__CONSIGNE 1__
Transcrivez sans rien changer le passage de la critique de Tel père, tel fils qui commence par « Tel père, tel fils n’est » et se poursuit jusqu'à « une dramaturgie catastrophique. ».

*****

Tel père, tel fils n’est pas d’emblée stupide, il le devient. Le gouffre qualitatif séparant sa deuxième heure de sa première ferait presque croire qu’Hirokazu Kore-eda laisse à un autre le soin de finir son film. On passe de la simplicité au simplisme, du symbolisme discret à l’illustration appuyée. L’impression est celle d’un peintre qui procéderait par petites touches, avant d’abandonner son pinceau pour un rouleau, et de tout tartiner. La finesse du trait se perd, seul compte le surlignage et, pire encore, le surlignage de l’évidence. La faute à un scénario raté, aux innombrables béances (Kore-Eda a tort de croire que, parce qu’il arrête de montrer des personnages, le spectateur les oublie) et à une dramaturgie catastrophique.
Dans Tel père, tel fils, deux couples apprennent que leur fils de six ans est en fait celui de l’autre, parce que les bébés ont été échangés à leur naissance. C’est le même postulat que celui de La vie est un long fleuve tranquille, traité cette fois avec davantage de sérieux. Tout ce qui entoure cette révélation fonctionne, même ce qui ne devrait pas (par exemple, l’opposition trop marquée entre la famille froide et BCBG, et l’autre, plus détendue). L’histoire se casse la figure quand les personnages adhèrent au mauvais choix de l’un d’entre eux, le père BCBG, qui décide d’échanger les enfants. Echanger des enfants de six ans, et faire comme si tout continuait comme avant, mais bien sûr…
Pas de problème à voir des êtres prendre une décision aberrante. Le véritable problème, c’est que Hirokazu Kore-Eda passe ensuite une heure à nous expliquer, point par point, en quoi c’est une mauvaise décision. C’est une faute, pas éthique, morale ou autre, mais tout simplement technique. L’erreur commise par le père est d’une telle évidence, qu’elle ne devrait intervenir qu’à la fin du film ou donner lieu à une ellipse de plusieurs années en avant, si elle reste au centre de l’histoire. Dans les deux cas, sa gestion doit être laissée au spectateur, car il n’est pas besoin d’éduquer ce dernier pour lui faire comprendre l’absence de logique de la situation. Si l’on s’entête à s’étendre dessus, il faut alors en gérer toutes les implications, ce qui n’est malheureusement pas le cas ici. Pourquoi le cinéaste qui avait réussi à se mettre à hauteur d’enfants pour Nobody Knows ignore-t-il à ce point les petits ? Nous restons avec le père coupable d’être une autorité mal avisée, sans jamais savoir comment se comporte son ancien fils au sein de sa nouvelle famille (jusqu’ici fils unique, il se retrouve avec des frères et sœurs), sans jamais connaître les conséquences purement pragmatiques (le remplacement d’un enfant par un autre au sein de l’établissement privé où les uns ont été si fiers d’inscrire celui qu’ils prenaient pour leur progéniture).

*****

__CONSIGNE 2__
Dans les entrées ci-dessous, reproduisez mot pour mot les lignes en partant de celle qui contient « Task: Click the wand » et en allant jusqu'à celle qui contient « will (316, 114). », ces deux lignes comprises.

__Extrait d'un fichier de données__
*****

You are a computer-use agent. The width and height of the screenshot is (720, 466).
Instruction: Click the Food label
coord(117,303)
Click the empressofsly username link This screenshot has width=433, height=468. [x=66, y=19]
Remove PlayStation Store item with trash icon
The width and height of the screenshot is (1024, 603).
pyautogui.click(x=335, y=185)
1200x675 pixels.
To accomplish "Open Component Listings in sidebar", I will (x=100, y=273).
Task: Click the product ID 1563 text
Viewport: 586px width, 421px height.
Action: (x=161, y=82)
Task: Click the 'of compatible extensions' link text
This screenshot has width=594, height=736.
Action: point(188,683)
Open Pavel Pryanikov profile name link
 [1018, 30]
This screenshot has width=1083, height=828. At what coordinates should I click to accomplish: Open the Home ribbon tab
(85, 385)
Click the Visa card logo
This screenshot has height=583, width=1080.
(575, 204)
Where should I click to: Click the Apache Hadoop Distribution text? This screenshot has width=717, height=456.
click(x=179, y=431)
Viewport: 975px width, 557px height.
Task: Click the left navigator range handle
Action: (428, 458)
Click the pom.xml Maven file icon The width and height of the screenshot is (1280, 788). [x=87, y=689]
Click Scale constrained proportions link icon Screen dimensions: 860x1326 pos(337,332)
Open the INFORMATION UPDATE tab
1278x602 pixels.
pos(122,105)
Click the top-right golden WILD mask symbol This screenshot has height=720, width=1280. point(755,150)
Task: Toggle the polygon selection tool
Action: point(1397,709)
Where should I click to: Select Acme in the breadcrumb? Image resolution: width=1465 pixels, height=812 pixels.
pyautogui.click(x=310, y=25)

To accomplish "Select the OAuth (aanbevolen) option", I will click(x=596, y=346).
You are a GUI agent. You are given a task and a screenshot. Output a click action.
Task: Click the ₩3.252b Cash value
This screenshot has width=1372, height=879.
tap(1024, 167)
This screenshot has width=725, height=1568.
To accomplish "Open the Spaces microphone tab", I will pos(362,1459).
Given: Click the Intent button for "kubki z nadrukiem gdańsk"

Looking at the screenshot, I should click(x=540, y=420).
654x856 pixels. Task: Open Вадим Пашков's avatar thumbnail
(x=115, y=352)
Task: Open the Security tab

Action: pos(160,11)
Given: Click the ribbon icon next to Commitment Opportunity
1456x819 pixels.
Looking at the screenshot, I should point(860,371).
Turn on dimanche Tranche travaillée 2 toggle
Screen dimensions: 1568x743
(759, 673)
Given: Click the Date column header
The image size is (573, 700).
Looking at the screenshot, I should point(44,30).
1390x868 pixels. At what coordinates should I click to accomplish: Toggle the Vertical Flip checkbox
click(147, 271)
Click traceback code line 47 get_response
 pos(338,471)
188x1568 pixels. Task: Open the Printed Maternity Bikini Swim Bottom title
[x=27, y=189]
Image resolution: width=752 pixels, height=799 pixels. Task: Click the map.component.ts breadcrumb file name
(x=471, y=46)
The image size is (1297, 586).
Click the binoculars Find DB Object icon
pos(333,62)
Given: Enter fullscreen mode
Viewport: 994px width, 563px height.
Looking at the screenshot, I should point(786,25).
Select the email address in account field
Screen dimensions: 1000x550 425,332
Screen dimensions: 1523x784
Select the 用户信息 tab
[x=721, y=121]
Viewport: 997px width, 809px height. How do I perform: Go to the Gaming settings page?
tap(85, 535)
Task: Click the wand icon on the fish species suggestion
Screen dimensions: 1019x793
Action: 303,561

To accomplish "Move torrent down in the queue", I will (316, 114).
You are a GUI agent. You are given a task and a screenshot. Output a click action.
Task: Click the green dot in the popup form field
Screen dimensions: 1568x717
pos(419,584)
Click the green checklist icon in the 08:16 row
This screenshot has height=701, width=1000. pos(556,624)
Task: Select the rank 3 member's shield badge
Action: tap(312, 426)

*****

__RÉPONSE 1__
Tel père, tel fils n’est pas d’emblée stupide, il le devient. Le gouffre qualitatif séparant sa deuxième heure de sa première ferait presque croire qu’Hirokazu Kore-eda laisse à un autre le soin de finir son film. On passe de la simplicité au simplisme, du symbolisme discret à l’illustration appuyée. L’impression est celle d’un peintre qui procéderait par petites touches, avant d’abandonner son pinceau pour un rouleau, et de tout tartiner. La finesse du trait se perd, seul compte le surlignage et, pire encore, le surlignage de l’évidence. La faute à un scénario raté, aux innombrables béances (Kore-Eda a tort de croire que, parce qu’il arrête de montrer des personnages, le spectateur les oublie) et à une dramaturgie catastrophique.

__RÉPONSE 2__
Task: Click the wand icon on the fish species suggestion
Screen dimensions: 1019x793
Action: 303,561

To accomplish "Move torrent down in the queue", I will (316, 114).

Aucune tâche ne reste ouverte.